══ Records for this task
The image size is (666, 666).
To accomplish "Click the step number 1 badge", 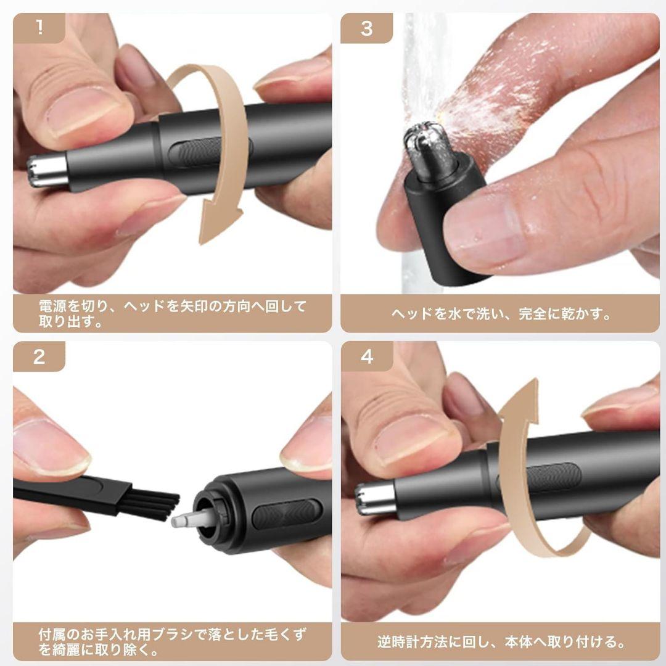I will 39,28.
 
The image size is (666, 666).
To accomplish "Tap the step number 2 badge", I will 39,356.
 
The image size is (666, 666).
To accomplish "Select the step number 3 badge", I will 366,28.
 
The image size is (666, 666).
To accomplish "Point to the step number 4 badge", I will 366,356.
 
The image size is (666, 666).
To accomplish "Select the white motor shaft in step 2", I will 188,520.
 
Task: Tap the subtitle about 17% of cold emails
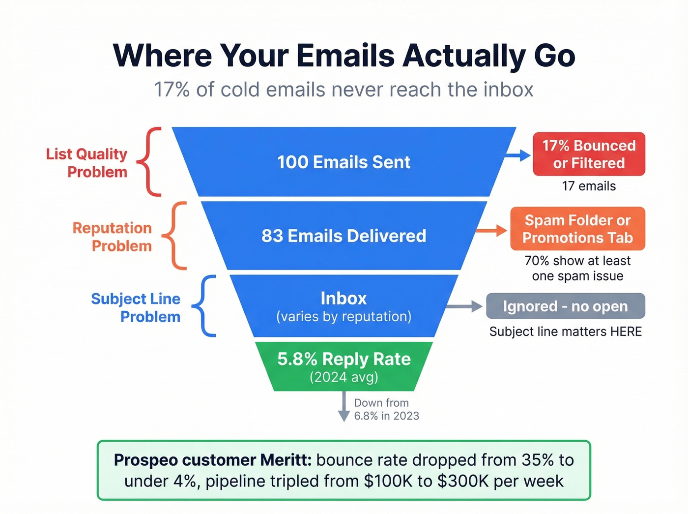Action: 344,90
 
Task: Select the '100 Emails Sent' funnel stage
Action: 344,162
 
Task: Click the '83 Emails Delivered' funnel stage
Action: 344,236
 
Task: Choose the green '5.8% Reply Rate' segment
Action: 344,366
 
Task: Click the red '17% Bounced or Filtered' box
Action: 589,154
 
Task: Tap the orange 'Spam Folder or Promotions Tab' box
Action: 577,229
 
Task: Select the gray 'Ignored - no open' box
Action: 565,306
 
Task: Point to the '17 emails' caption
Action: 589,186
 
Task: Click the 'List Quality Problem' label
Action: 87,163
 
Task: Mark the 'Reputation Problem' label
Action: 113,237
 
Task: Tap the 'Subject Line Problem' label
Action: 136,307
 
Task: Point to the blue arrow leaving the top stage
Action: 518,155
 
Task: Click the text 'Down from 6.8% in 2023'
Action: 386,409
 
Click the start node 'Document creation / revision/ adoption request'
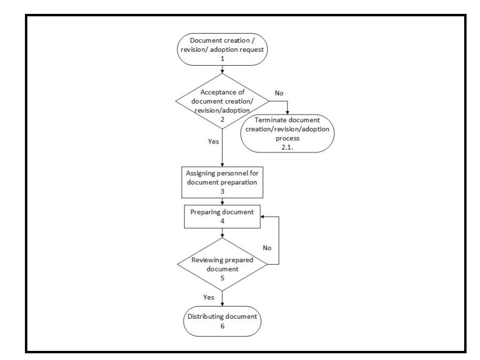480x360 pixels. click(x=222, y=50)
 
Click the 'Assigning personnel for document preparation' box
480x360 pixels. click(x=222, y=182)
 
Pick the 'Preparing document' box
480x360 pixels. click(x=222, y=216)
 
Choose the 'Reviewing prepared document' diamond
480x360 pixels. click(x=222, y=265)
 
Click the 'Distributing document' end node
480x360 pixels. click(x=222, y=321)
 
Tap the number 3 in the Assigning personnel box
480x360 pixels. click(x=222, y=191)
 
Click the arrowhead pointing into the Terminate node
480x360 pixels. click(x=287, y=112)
════
Can you reproduce, character for character, the lines running from the one containing "Click the arrowhead" up to and including the last line of the items?

Click the arrowhead pointing into the Terminate node
480x360 pixels. click(x=287, y=112)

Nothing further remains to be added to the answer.